▸ **WHAT IS REQUIRED**
Edit the entries below by replacing every "Screen dimensions:" with "Screen size:", and reproduce them with nothing else changed.

[Saved entries]
((

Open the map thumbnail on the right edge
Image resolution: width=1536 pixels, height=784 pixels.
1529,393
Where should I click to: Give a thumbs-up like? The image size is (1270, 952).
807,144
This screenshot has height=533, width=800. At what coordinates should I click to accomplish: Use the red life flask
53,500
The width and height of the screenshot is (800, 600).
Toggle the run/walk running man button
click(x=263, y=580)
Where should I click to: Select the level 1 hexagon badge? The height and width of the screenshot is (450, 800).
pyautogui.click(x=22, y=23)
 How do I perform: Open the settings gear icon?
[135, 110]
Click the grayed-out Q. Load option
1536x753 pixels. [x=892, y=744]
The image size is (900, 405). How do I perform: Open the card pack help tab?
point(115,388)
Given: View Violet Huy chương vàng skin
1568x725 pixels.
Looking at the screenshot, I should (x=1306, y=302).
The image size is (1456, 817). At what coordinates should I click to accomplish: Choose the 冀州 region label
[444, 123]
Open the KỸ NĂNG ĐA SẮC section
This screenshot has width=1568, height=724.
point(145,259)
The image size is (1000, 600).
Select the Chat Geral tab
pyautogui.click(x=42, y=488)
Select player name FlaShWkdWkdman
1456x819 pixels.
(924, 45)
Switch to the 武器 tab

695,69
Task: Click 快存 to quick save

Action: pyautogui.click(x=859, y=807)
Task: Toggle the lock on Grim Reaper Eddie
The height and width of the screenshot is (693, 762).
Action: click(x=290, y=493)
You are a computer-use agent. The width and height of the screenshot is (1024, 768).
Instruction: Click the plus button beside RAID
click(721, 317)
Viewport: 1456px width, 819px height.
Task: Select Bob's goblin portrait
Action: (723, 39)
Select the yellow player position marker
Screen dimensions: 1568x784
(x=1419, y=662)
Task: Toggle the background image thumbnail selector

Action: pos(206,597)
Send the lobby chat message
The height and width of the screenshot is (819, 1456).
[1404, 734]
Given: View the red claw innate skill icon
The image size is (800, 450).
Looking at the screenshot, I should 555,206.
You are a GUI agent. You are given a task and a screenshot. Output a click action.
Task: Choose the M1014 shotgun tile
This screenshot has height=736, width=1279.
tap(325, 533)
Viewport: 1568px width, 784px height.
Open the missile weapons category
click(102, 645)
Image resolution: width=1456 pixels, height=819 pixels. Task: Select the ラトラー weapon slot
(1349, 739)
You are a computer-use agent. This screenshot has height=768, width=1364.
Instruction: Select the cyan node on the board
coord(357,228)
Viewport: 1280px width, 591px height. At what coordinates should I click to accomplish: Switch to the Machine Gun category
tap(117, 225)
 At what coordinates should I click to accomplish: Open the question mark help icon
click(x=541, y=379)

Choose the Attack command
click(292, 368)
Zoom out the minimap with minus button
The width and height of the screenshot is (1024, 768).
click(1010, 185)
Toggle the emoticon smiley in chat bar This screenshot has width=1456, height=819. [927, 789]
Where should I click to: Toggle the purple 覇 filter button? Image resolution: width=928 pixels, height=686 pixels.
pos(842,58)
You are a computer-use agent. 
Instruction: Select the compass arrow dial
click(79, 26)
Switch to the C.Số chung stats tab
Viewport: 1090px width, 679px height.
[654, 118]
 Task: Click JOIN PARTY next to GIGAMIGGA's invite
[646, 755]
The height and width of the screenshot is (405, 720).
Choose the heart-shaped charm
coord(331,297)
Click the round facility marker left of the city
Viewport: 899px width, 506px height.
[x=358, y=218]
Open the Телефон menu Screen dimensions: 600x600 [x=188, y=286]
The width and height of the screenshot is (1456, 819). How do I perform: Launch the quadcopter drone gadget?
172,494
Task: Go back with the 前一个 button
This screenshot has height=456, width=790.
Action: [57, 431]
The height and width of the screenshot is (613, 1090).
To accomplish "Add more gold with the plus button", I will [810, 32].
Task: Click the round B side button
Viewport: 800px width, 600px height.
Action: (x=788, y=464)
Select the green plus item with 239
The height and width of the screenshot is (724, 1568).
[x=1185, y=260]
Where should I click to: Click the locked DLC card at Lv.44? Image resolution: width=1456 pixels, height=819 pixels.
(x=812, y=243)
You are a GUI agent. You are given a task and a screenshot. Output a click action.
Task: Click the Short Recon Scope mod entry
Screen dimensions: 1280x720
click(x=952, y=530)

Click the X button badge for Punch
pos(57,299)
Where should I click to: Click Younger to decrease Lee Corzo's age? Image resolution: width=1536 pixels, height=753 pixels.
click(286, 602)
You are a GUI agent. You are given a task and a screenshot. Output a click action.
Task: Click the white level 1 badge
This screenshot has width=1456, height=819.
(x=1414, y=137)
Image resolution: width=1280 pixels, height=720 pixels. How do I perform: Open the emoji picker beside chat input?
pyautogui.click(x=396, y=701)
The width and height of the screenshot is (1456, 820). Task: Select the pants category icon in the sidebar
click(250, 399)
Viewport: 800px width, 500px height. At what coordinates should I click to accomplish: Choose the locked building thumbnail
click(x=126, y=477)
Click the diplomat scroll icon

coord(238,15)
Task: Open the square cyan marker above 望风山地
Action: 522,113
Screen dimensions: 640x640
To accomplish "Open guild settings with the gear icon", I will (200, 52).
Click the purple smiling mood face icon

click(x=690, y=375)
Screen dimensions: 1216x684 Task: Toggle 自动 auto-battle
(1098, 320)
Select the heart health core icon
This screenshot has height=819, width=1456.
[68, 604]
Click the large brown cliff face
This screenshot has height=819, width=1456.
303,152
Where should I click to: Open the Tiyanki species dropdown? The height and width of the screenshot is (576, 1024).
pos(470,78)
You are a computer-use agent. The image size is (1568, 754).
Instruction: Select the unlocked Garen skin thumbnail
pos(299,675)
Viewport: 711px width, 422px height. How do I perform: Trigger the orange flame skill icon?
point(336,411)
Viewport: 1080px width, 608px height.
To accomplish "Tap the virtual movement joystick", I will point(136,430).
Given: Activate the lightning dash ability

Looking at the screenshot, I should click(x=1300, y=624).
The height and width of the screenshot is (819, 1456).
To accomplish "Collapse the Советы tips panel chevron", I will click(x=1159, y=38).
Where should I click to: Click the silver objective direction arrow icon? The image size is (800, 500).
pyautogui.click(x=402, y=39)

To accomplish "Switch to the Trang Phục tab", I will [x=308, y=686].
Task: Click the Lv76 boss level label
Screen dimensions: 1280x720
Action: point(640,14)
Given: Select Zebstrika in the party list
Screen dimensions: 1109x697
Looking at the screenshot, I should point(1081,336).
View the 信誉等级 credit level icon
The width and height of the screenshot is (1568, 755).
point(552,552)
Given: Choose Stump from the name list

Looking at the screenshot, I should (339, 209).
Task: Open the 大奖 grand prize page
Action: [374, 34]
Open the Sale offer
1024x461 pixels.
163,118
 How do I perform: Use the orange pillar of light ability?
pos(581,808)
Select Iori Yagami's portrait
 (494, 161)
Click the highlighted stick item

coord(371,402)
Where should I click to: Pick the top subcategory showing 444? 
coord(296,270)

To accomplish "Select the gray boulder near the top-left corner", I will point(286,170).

))

▸ **ANSWER TO THIS EXERCISE**
Open the map thumbnail on the right edge
Image resolution: width=1536 pixels, height=784 pixels.
1529,393
Where should I click to: Give a thumbs-up like? The image size is (1270, 952).
807,144
This screenshot has height=533, width=800. At what coordinates should I click to accomplish: Use the red life flask
53,500
The width and height of the screenshot is (800, 600).
Toggle the run/walk running man button
click(x=263, y=580)
Where should I click to: Select the level 1 hexagon badge? The height and width of the screenshot is (450, 800).
pyautogui.click(x=22, y=23)
 How do I perform: Open the settings gear icon?
[135, 110]
Click the grayed-out Q. Load option
1536x753 pixels. [x=892, y=744]
The image size is (900, 405). How do I perform: Open the card pack help tab?
point(115,388)
Given: View Violet Huy chương vàng skin
1568x725 pixels.
Looking at the screenshot, I should (x=1306, y=302).
The image size is (1456, 817). At what coordinates should I click to accomplish: Choose the 冀州 region label
[444, 123]
Open the KỸ NĂNG ĐA SẮC section
This screenshot has width=1568, height=724.
point(145,259)
The image size is (1000, 600).
Select the Chat Geral tab
pyautogui.click(x=42, y=488)
Select player name FlaShWkdWkdman
1456x819 pixels.
(924, 45)
Switch to the 武器 tab

695,69
Task: Click 快存 to quick save

Action: pyautogui.click(x=859, y=807)
Task: Toggle the lock on Grim Reaper Eddie
The height and width of the screenshot is (693, 762).
Action: click(x=290, y=493)
You are a computer-use agent. The width and height of the screenshot is (1024, 768).
Instruction: Click the plus button beside RAID
click(721, 317)
Viewport: 1456px width, 819px height.
Task: Select Bob's goblin portrait
Action: (723, 39)
Select the yellow player position marker
Screen size: 1568x784
(x=1419, y=662)
Task: Toggle the background image thumbnail selector

Action: pos(206,597)
Send the lobby chat message
The height and width of the screenshot is (819, 1456).
[1404, 734]
Given: View the red claw innate skill icon
The image size is (800, 450).
Looking at the screenshot, I should 555,206.
You are a GUI agent. You are given a task and a screenshot. Output a click action.
Task: Choose the M1014 shotgun tile
This screenshot has height=736, width=1279.
tap(325, 533)
Viewport: 1568px width, 784px height.
Open the missile weapons category
click(102, 645)
Image resolution: width=1456 pixels, height=819 pixels. Task: Select the ラトラー weapon slot
(1349, 739)
You are a computer-use agent. This screenshot has height=768, width=1364.
Instruction: Select the cyan node on the board
coord(357,228)
Viewport: 1280px width, 591px height. At what coordinates should I click to accomplish: Switch to the Machine Gun category
tap(117, 225)
 At what coordinates should I click to accomplish: Open the question mark help icon
click(x=541, y=379)

Choose the Attack command
click(292, 368)
Zoom out the minimap with minus button
The width and height of the screenshot is (1024, 768).
click(1010, 185)
Toggle the emoticon smiley in chat bar This screenshot has width=1456, height=819. [927, 789]
Where should I click to: Toggle the purple 覇 filter button? Image resolution: width=928 pixels, height=686 pixels.
pos(842,58)
You are a computer-use agent. 
Instruction: Select the compass arrow dial
click(79, 26)
Switch to the C.Số chung stats tab
Viewport: 1090px width, 679px height.
[654, 118]
 Task: Click JOIN PARTY next to GIGAMIGGA's invite
[646, 755]
The height and width of the screenshot is (405, 720).
Choose the heart-shaped charm
coord(331,297)
Click the round facility marker left of the city
Viewport: 899px width, 506px height.
[x=358, y=218]
Open the Телефон menu Screen size: 600x600 [x=188, y=286]
The width and height of the screenshot is (1456, 819). How do I perform: Launch the quadcopter drone gadget?
172,494
Task: Go back with the 前一个 button
This screenshot has height=456, width=790.
Action: [57, 431]
The height and width of the screenshot is (613, 1090).
To accomplish "Add more gold with the plus button", I will [810, 32].
Task: Click the round B side button
Viewport: 800px width, 600px height.
Action: (x=788, y=464)
Select the green plus item with 239
The height and width of the screenshot is (724, 1568).
[x=1185, y=260]
Where should I click to: Click the locked DLC card at Lv.44? Image resolution: width=1456 pixels, height=819 pixels.
(x=812, y=243)
You are a GUI agent. You are given a task and a screenshot. Output a click action.
Task: Click the Short Recon Scope mod entry
Screen size: 1280x720
click(x=952, y=530)

Click the X button badge for Punch
pos(57,299)
Where should I click to: Click Younger to decrease Lee Corzo's age? Image resolution: width=1536 pixels, height=753 pixels.
click(286, 602)
You are a GUI agent. You are given a task and a screenshot. Output a click action.
Task: Click the white level 1 badge
This screenshot has width=1456, height=819.
(x=1414, y=137)
Image resolution: width=1280 pixels, height=720 pixels. How do I perform: Open the emoji picker beside chat input?
pyautogui.click(x=396, y=701)
The width and height of the screenshot is (1456, 820). Task: Select the pants category icon in the sidebar
click(250, 399)
Viewport: 800px width, 500px height. At what coordinates should I click to accomplish: Choose the locked building thumbnail
click(x=126, y=477)
Click the diplomat scroll icon

coord(238,15)
Task: Open the square cyan marker above 望风山地
Action: 522,113
Screen size: 640x640
To accomplish "Open guild settings with the gear icon", I will (200, 52).
Click the purple smiling mood face icon

click(x=690, y=375)
Screen size: 1216x684 Task: Toggle 自动 auto-battle
(1098, 320)
Select the heart health core icon
This screenshot has height=819, width=1456.
[68, 604]
Click the large brown cliff face
This screenshot has height=819, width=1456.
303,152
Where should I click to: Open the Tiyanki species dropdown? The height and width of the screenshot is (576, 1024).
pos(470,78)
You are a computer-use agent. The image size is (1568, 754).
Instruction: Select the unlocked Garen skin thumbnail
pos(299,675)
Viewport: 711px width, 422px height. How do I perform: Trigger the orange flame skill icon?
point(336,411)
Viewport: 1080px width, 608px height.
To accomplish "Tap the virtual movement joystick", I will point(136,430).
Given: Activate the lightning dash ability

Looking at the screenshot, I should click(x=1300, y=624).
The height and width of the screenshot is (819, 1456).
To accomplish "Collapse the Советы tips panel chevron", I will click(x=1159, y=38).
Where should I click to: Click the silver objective direction arrow icon? The image size is (800, 500).
pyautogui.click(x=402, y=39)

To accomplish "Switch to the Trang Phục tab", I will [x=308, y=686].
Task: Click the Lv76 boss level label
Screen size: 1280x720
Action: point(640,14)
Given: Select Zebstrika in the party list
Screen size: 1109x697
Looking at the screenshot, I should point(1081,336).
View the 信誉等级 credit level icon
The width and height of the screenshot is (1568, 755).
point(552,552)
Given: Choose Stump from the name list

Looking at the screenshot, I should (339, 209).
Task: Open the 大奖 grand prize page
Action: [374, 34]
Open the Sale offer
1024x461 pixels.
163,118
 How do I perform: Use the orange pillar of light ability?
pos(581,808)
Select Iori Yagami's portrait
 (494, 161)
Click the highlighted stick item

coord(371,402)
Where should I click to: Pick the top subcategory showing 444? 
coord(296,270)

To accomplish "Select the gray boulder near the top-left corner", I will point(286,170).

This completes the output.